Every platform has a different limit, and using the wrong compression setting for the wrong destination is what causes files to fail. A setting that works perfectly for WhatsApp will be too aggressive for a legal submission. A setting that works for a scholarship portal will produce a file that takes ten minutes to send over messaging. This guide gives you the exact settings for each destination so you stop guessing.

The principle underneath all of it is the same. Fix the source before compressing, do one clean optimisation pass, and then verify the result. That order avoids the most common problem, which is repeatedly compressing the same file until it is too blurry to read.

Why each platform needs different settings

WhatsApp, email, and online forms are fundamentally different environments with different purposes.

WhatsApp is a messaging app optimised for speed. Recipients typically view files on a phone screen. A file that is 2MB or under sends instantly on most connections, and anything readable at phone screen resolution is good enough. Quality and layout precision matter much less here than speed and file size.

Email is more formal. Attachments are often printed or reviewed at full size on a monitor. Gmail caps attachments at 25MB, Outlook at 20MB for most accounts, and many corporate email servers set their own lower limits without telling you. A 5MB file is a safe target for most email situations, but certain employers and institutions have 10MB limits on CVs and application documents.

Online forms and portals are the strictest category. Scholarship portals, visa systems, and government forms frequently enforce limits of 2MB to 5MB per file, reject certain formats entirely, and sometimes validate page count or resolution. For these, clarity matters more than anything because reviewers will zoom into your documents and need to read every word cleanly.

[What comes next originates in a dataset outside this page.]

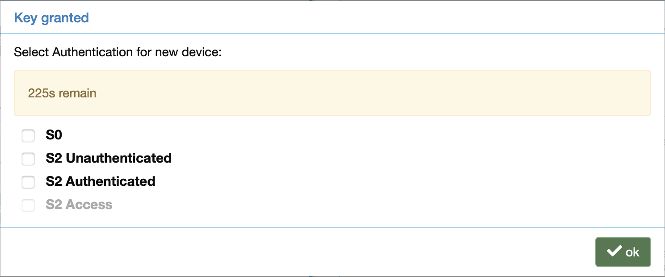Check the S2 Authenticated checkbox

point(28,182)
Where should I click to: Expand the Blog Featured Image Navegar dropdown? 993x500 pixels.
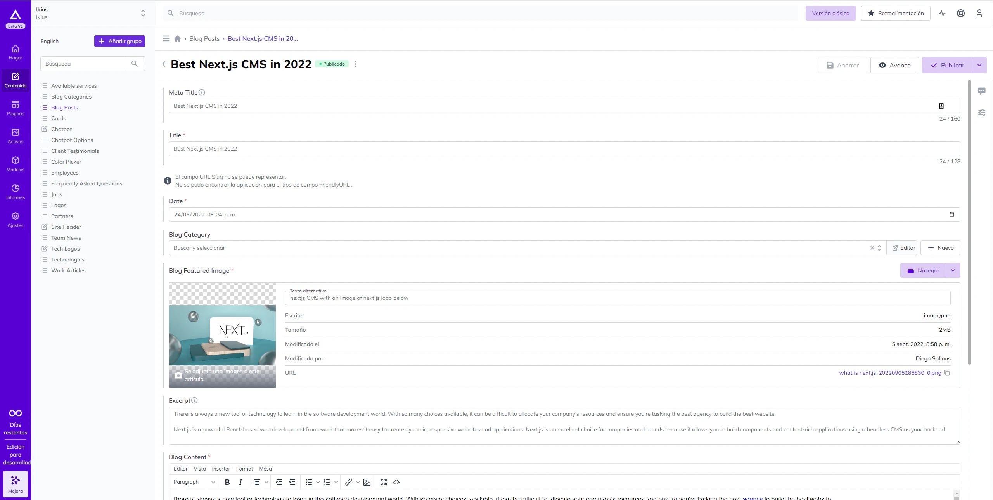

WhatsApp: what works and what does not

WhatsApp allows up to 100MB for documents and 16MB for videos shared directly in a chat. In practice, files above 5MB become noticeably slow to send and receive on average mobile connections, so a good working target is under 3MB for documents you want people to actually open.

For PDF files shared over WhatsApp, use the PDF tools and aim for a compressed file under 3MB. If the PDF is longer than 10 pages, consider splitting it with Split PDF and sending the most relevant pages first. Most people on WhatsApp will not scroll through a 40-page document on their phone.

For images shared over WhatsApp, the app applies its own automatic compression which lowers quality. If you want someone to receive a sharp image, you need to send it as a document rather than a photo. Use the Image tools to resize to around 1500 pixels wide and save as JPEG at around 80 percent quality before sending. This gives a clean image the app is less likely to further compress.

Gmail and Outlook: the settings that pass every time

For Gmail, the 25MB cap sounds generous but it catches people regularly because file size grows when Gmail encodes attachments for transmission. A file that is 20MB on disk can easily exceed the limit after encoding. A safe working target is 15MB or below for any single attachment.

For Outlook the standard limit is 20MB, though many organisations using Microsoft 365 have reduced this to 10MB or even 5MB for internal policy reasons. If you are sending to a corporate address and your file is above 5MB, assume it might be rejected.

For PDFs being sent by email, remove any unnecessary pages first using Delete PDF Pages. Then run a single compression pass. For a clean digital PDF (exported from Word or Google Docs), the file should compress significantly because the images inside it are the main contributor to size. For a scanned PDF, switching to grayscale is the biggest single improvement you can make before compressing.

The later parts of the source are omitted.